▶ _TEXTAUSZUG_
__________________________________________________
Es ist lange her, da war die Schweiz fast vollständig von Wald bedeckt. In diese Zeit versetzt eine Ausstellung des St. Galler Stiftsarchivs ihre Besucher. Sie zeigt, wie lebenswichtig der Wald damals für die Menschen war und wie viele Konflikte sich an ihm entzündet haben.
Wer auf dem Land lebt, kann sie in diesen Tagen hören: Die Kettensägen, mit denen am Übergang zum Frühling viele Wälder ausgelichtet werden. Forstarbeiter sind an der Arbeit, sie hegen und pflegen einen Wald, der uns als Erholungsraum lieb und teuer geworden ist. Was bedeutet Ihnen der Wald? Diese Frage wird im Eingang zum Zeughausflügel des St. Galler Regierungsgebäudes an die Besucherinnen und Besucher einer Ausstellung gerichtet, die sich um den Wald und seine Beziehung zum Kloster St. Gallen dreht, einstmals der mit Abstand grösste Landbesitzer in weiten Teilen der Ostschweiz. Wald, das ist für Jasmin «Medizin für die Seele», für Samuele ein Synonym für «Ruhe, Auftanken, Entspannung, Gedanken abschalten». Sandra denkt an «Pilze sammeln, Hütten bauen, Rehe beobachten, sich verstecken», Edith an «Freiheit».
__________________________________________________
▶ _GESAMMELTE DATEN_

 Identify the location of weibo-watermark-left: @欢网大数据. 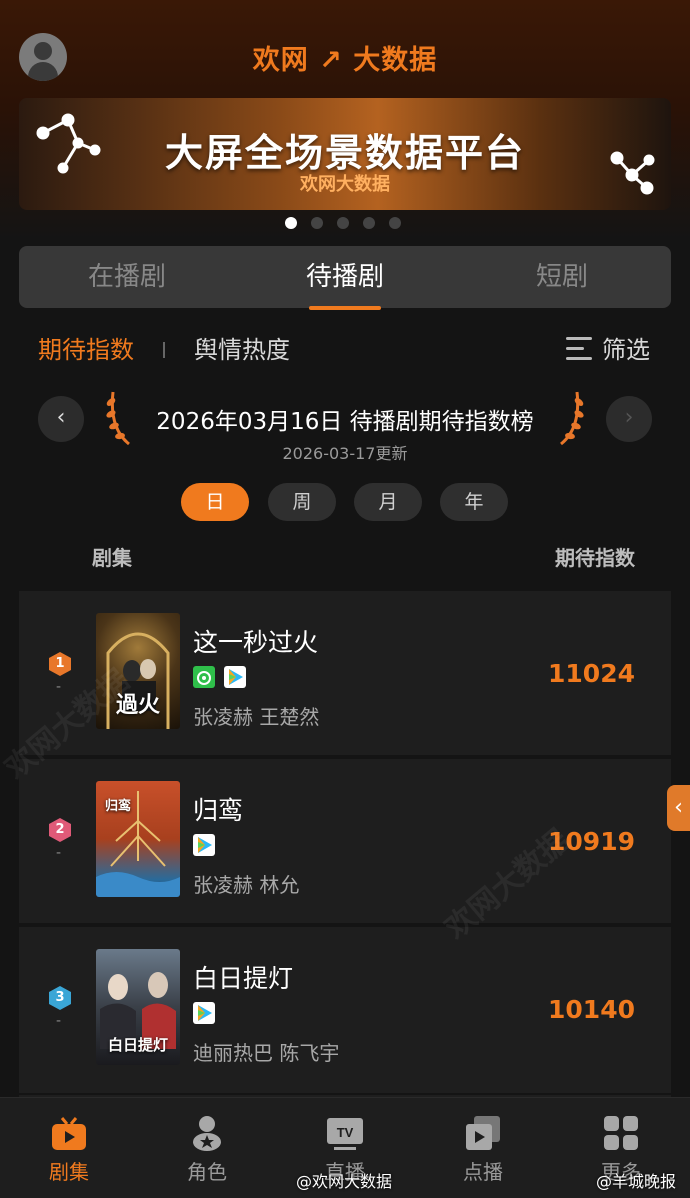
(344, 1182).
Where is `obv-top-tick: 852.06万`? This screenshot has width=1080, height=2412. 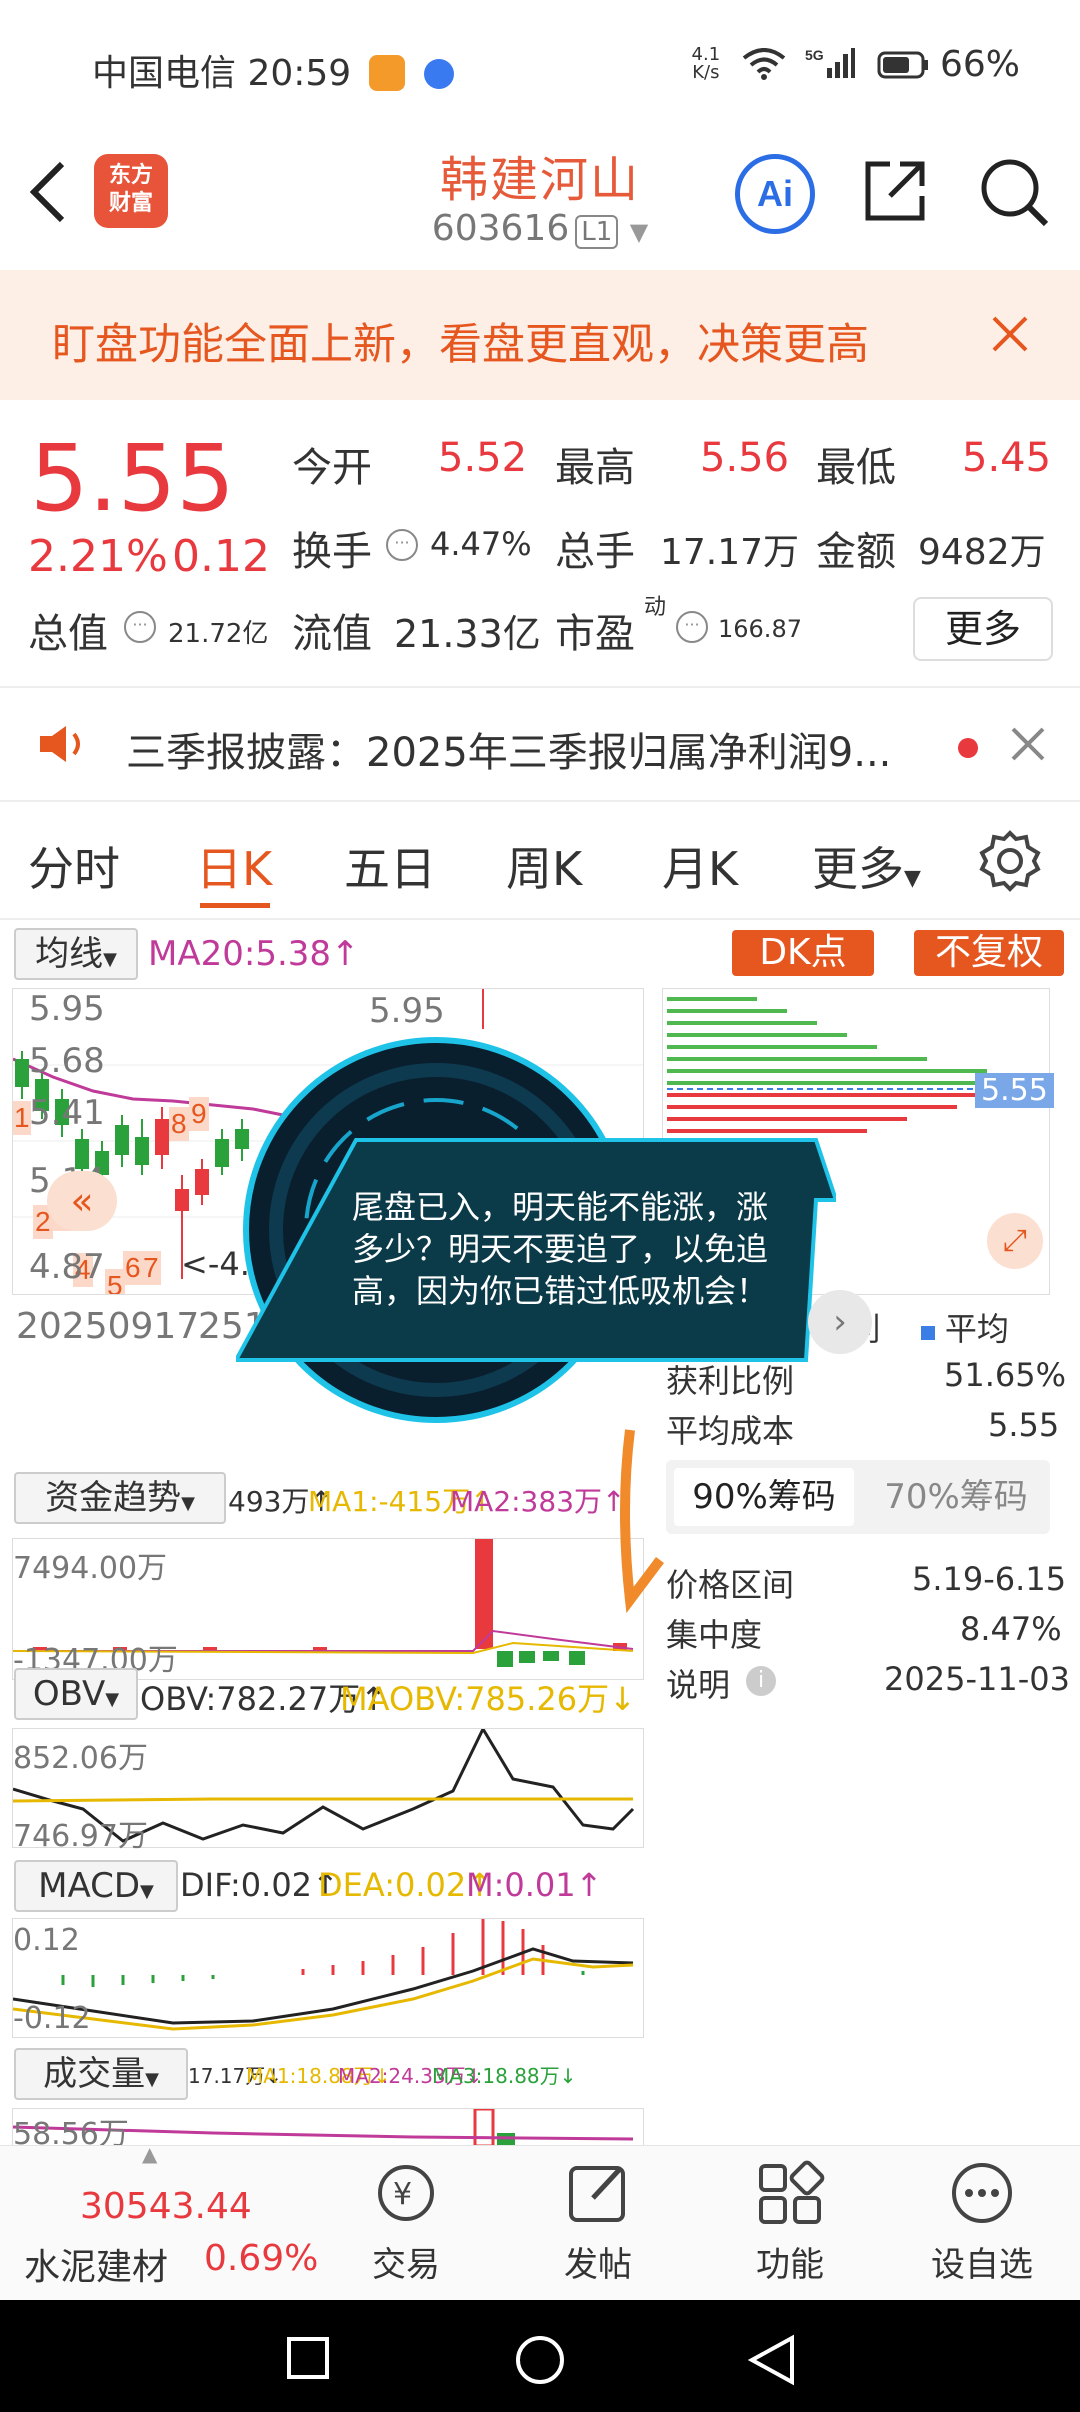 obv-top-tick: 852.06万 is located at coordinates (80, 1758).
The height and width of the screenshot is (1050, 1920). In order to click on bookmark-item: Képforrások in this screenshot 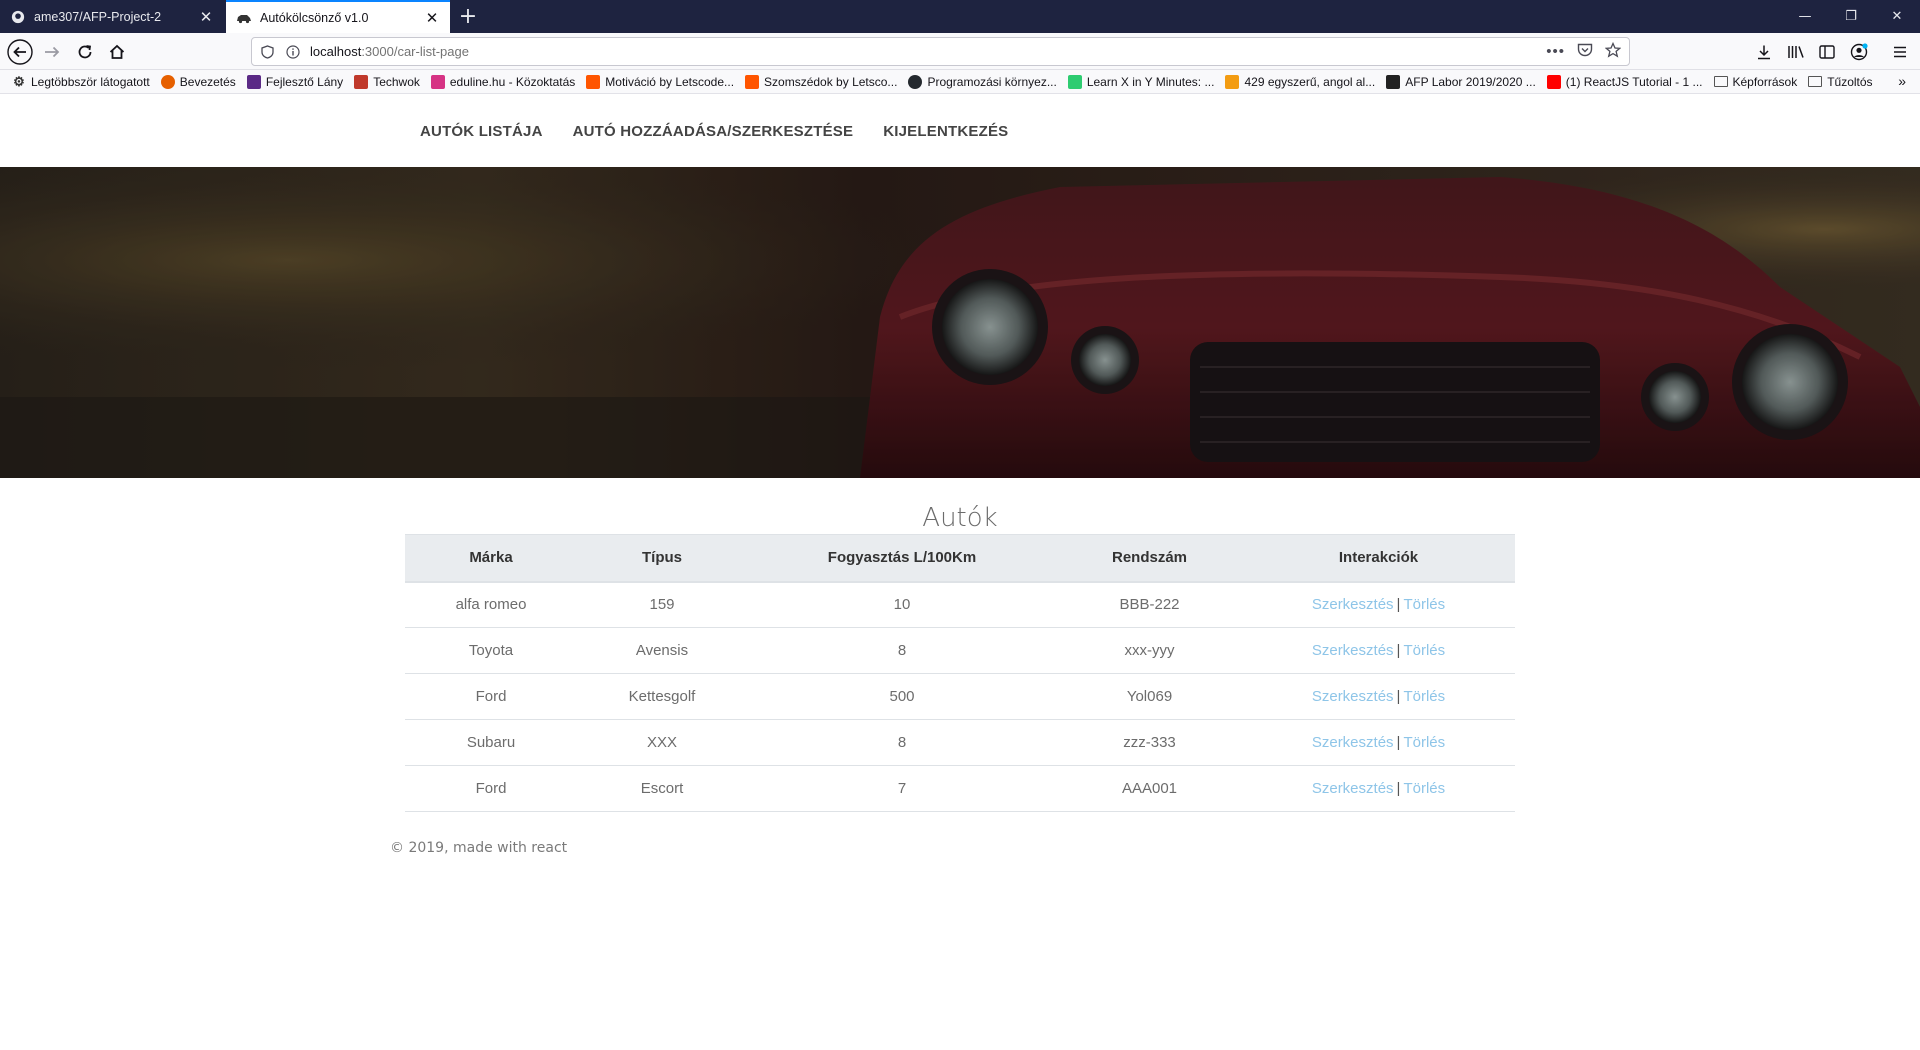, I will do `click(1755, 82)`.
__________________________________________________
▶ _AUFGABENSTELLUNG_
Setze den Text über die Waldausstellung im St. Galler Stiftsarchiv nach seinem letzten Satz fort. Die Auflistung stammt aus einer anderen Quelle als der Text über die Waldausstellung im St. Galler Stiftsarchiv.

▶ _ANTWORT_
Rechte auf Holzschlag und Weide
Dann tritt man ein ins geheimnisvolle Halbdunkel des Saals und stösst in der Ausstellung, die bis zum Januar kommenden Jahres dauert, schon bald auf eine prachtvolle Urkunde vom Königshof. Ludwig der Deutsche bestätigt am 1. April 861 ein Tauschgeschäft, das der St. Galler Abt mit dem Grafen Konrad vollzogen hat. Als Teil dieses Tausches erhält das Kloster teils bewirtschaftete Forstgebiete im Linzgau am Südufer des Bodensees, erwähnt werden auch die Rechte der dort lebenden Menschen auf Holzschlag und die Weide von Ochsen, Schafen, Schweinen und Ziegen. Konrad umgekehrt werden vom Kloster drei Höfe überschrieben.
Die Urkunde zeigt: Schon im 9.Jahrhundert waren die Verhältnisse kompliziert. Der König musste seine Einwilligung geben, weil alle Waldgebiete ausserhalb von Siedlungen ihm gehörten. Umgekehrt hatten nicht nur die eigentlichen Grundbesitzer Rechte an diesen Gebieten, sondern auch ihre Nutzer. Der Wald: Das war zum einen der Lieferant von Holz, dem unentbehrlichen Wärmespender und Baustoff für die Häuser. Er war der Ort, an dem Bauern ihre Tiere weiden liessen. Hier konnte gefischt und gejagt werden – wofür allerdings dann Abgaben fällig wurden.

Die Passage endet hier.